Analytical thermal desorption, known within the analytical chemistry community simply as "thermal desorption" (TD), is a technique that concentrates volatile organic compounds (VOCs) in gas streams prior to injection into a gas chromatograph (GC). It can be used to lower the detection limits of GC methods, and can improve chromatographic performance by reducing peak widths.

==History==
Analytical thermal desorption originated in the mid-1970s as an adaptation to the injection procedure for GC. Injector liners were packed with a compound able to adsorb organic compounds, used to sample air or gas, and then dropped into the inlet of the GC. This principle was first widely employed for occupational monitoring, in the form of personal badge-type monitors containing a removable charcoal strip. These offered the advantage of being amenable to analysis without a separate solvent-extraction step.

Also developed in the 1970s was a method by which volatiles in the air were collected by diffusion onto tubes packed with a sorbent, which was then heated to release the volatiles into the GC system. These were first introduced for monitoring sulfur dioxide and nitrogen dioxide, but the analyte scope later widened as the sorbents became more advanced. Another early method (closely related to the modern purge-and-trap procedure) involved passing a stream of gas through a water sample to release the volatiles, which were again collected on a sorbent-packed tube.

Such axial-type samplers, which later became known as 'sorbent tubes', were laid out as an industry standard in the late 1970s, by Working Group 5 (WG5) of the UK Health & Safety's Committee on Analytical Requirements (HSE CAR). The tubes they outlined were 3 1/2 inches long with an outer diameter of 1/4 inch, and were first employed in Perkin Elmer's ATD-50 instrument.

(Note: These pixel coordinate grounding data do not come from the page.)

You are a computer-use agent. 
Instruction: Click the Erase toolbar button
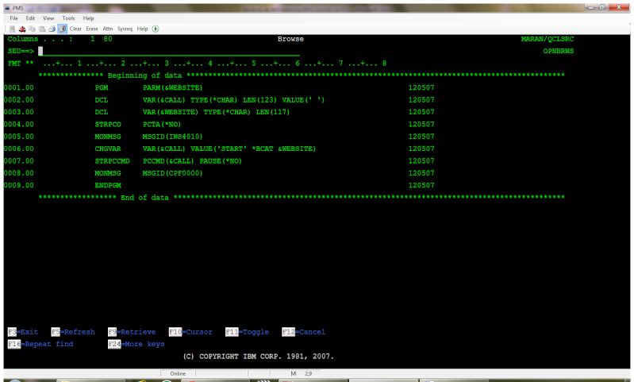coord(92,29)

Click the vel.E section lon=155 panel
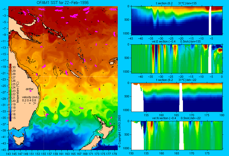(x=177, y=59)
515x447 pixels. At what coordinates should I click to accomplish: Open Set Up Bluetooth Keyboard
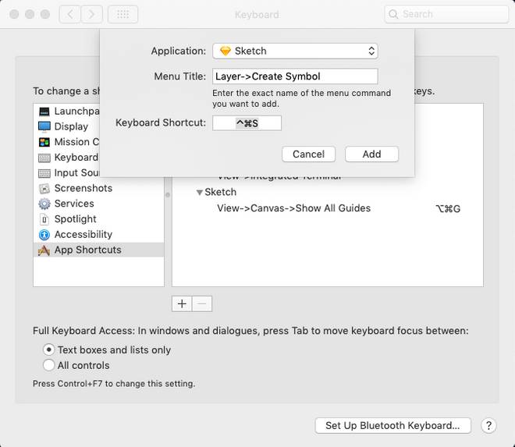pyautogui.click(x=392, y=426)
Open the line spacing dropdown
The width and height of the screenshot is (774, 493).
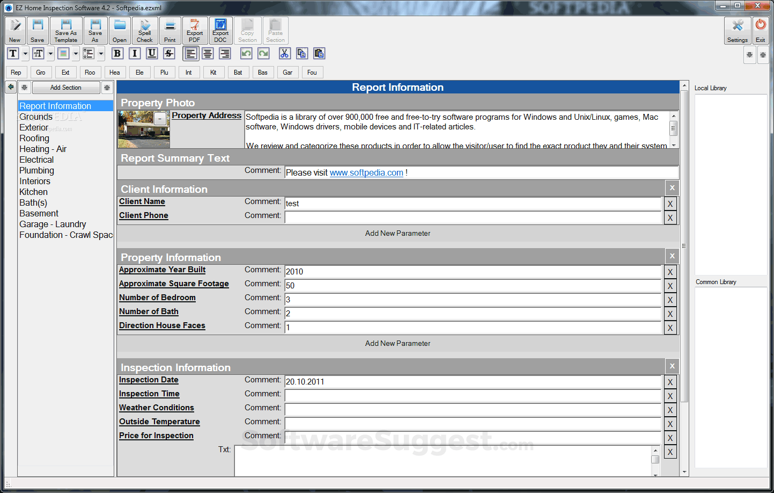click(100, 53)
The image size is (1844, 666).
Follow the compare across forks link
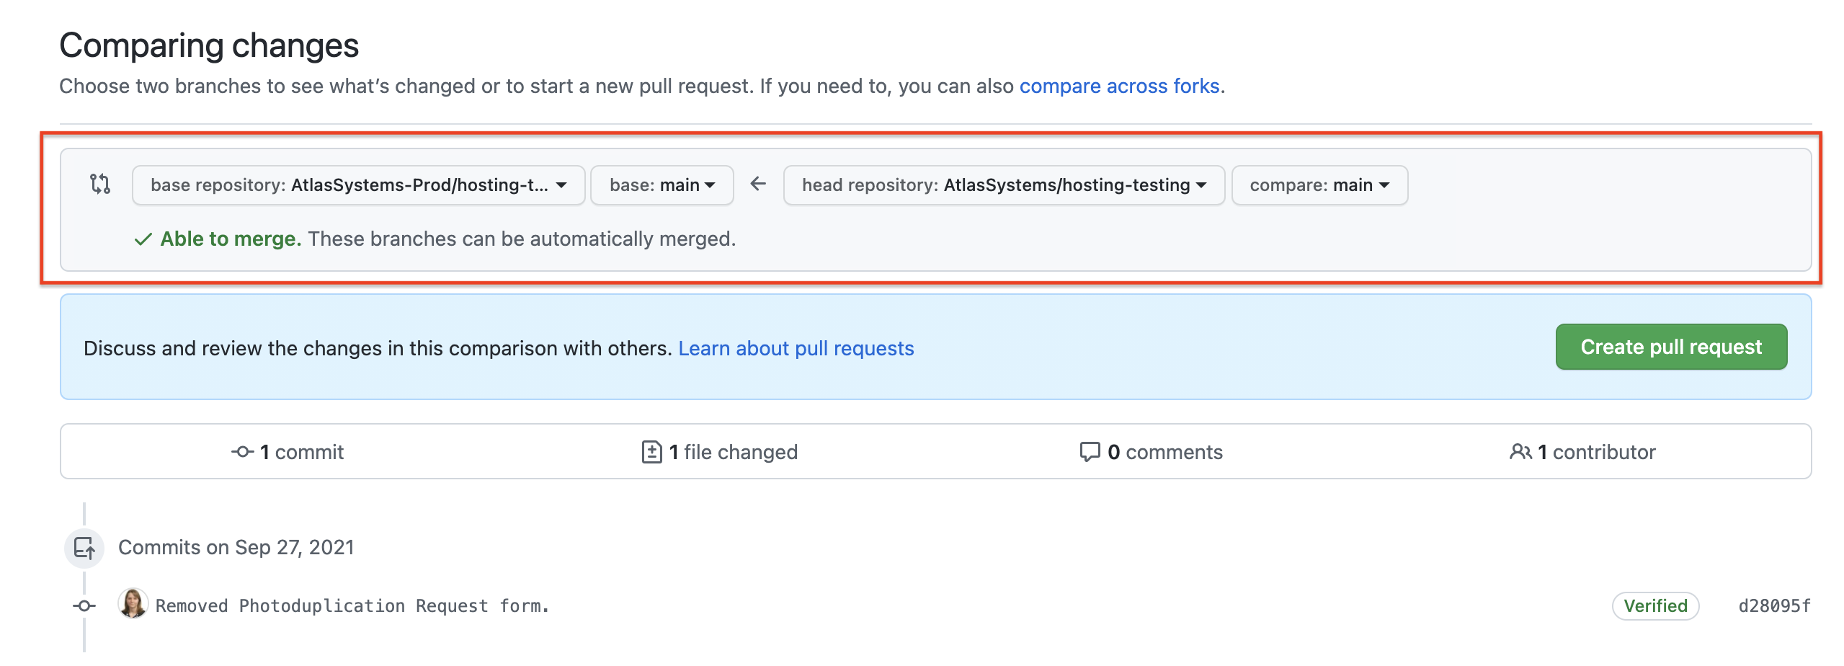pos(1119,86)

At the same time, WG5 specified various basic functionality requirements for thermal desorption, and in the years since then, a number of improvements have been made to instrumentation for thermal desorption, including two-stage operation (see below), splitting and re-collection of samples, improved trap-cooling technology, standard system checks, and automation.

==Principles==
Thermal desorption fundamentally involves collecting volatile organic compounds onto a sorbent, and then heating this sorbent in a flow of gas to release the compounds and concentrate them into a smaller volume.

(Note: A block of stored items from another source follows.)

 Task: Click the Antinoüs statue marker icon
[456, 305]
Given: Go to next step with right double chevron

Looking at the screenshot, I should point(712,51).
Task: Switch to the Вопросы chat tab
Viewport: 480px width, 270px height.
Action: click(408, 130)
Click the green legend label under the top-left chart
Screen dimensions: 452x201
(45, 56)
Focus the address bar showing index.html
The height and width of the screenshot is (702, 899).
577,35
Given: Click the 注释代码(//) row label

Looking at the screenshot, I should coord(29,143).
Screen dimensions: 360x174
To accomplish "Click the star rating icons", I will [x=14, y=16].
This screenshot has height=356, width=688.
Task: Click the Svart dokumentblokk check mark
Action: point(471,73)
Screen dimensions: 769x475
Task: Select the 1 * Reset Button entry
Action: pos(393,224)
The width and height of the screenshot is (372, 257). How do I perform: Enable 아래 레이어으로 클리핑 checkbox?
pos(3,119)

Early thermal desorbers used just single-stage operation, whereby the volatiles collected on a sorbent tube were released by heating the tube in a flow of gas, from where they passed directly into the GC.

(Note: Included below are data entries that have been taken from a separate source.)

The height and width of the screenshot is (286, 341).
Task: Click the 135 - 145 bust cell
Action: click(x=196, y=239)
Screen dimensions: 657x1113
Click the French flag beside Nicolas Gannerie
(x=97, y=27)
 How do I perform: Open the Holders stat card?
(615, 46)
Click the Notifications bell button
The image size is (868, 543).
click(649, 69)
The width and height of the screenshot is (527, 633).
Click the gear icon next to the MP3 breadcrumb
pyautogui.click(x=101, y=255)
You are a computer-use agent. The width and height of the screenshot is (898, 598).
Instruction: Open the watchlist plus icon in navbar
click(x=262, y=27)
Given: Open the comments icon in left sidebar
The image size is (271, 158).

Modern thermal desorbers can also accommodate two-stage operation, whereby the gas stream from the sorbent tube (typically 100–200 mL) is collected on a narrower tube integral to the thermal desorber, called the focusing trap or cold trap. Heating this trap releases the analytes once again, but this time in an even smaller volume of gas (typically 100–200 μL), resulting in improved sensitivity and better GC peak shape.

Modern thermal desorbers can accommodate both single-stage and two-stage operation, although single-stage operation is now usually carried out using the focusing trap to collect the analytes, rather than a sorbent tube.

It is normal for the focusing trap to be held at or below room temperature, although a temperature no lower than 0 °C is sufficient for all but the most volatile analytes. Higher trap temperatures also reduce the amount of water condensing inside the trap (when transferred to the GC column, water can reduce the quality of the chromatography).

==Sampling configurations==
A wide variety of sampling configurations are used for thermal desorption, depending on the application. The most popular are listed below.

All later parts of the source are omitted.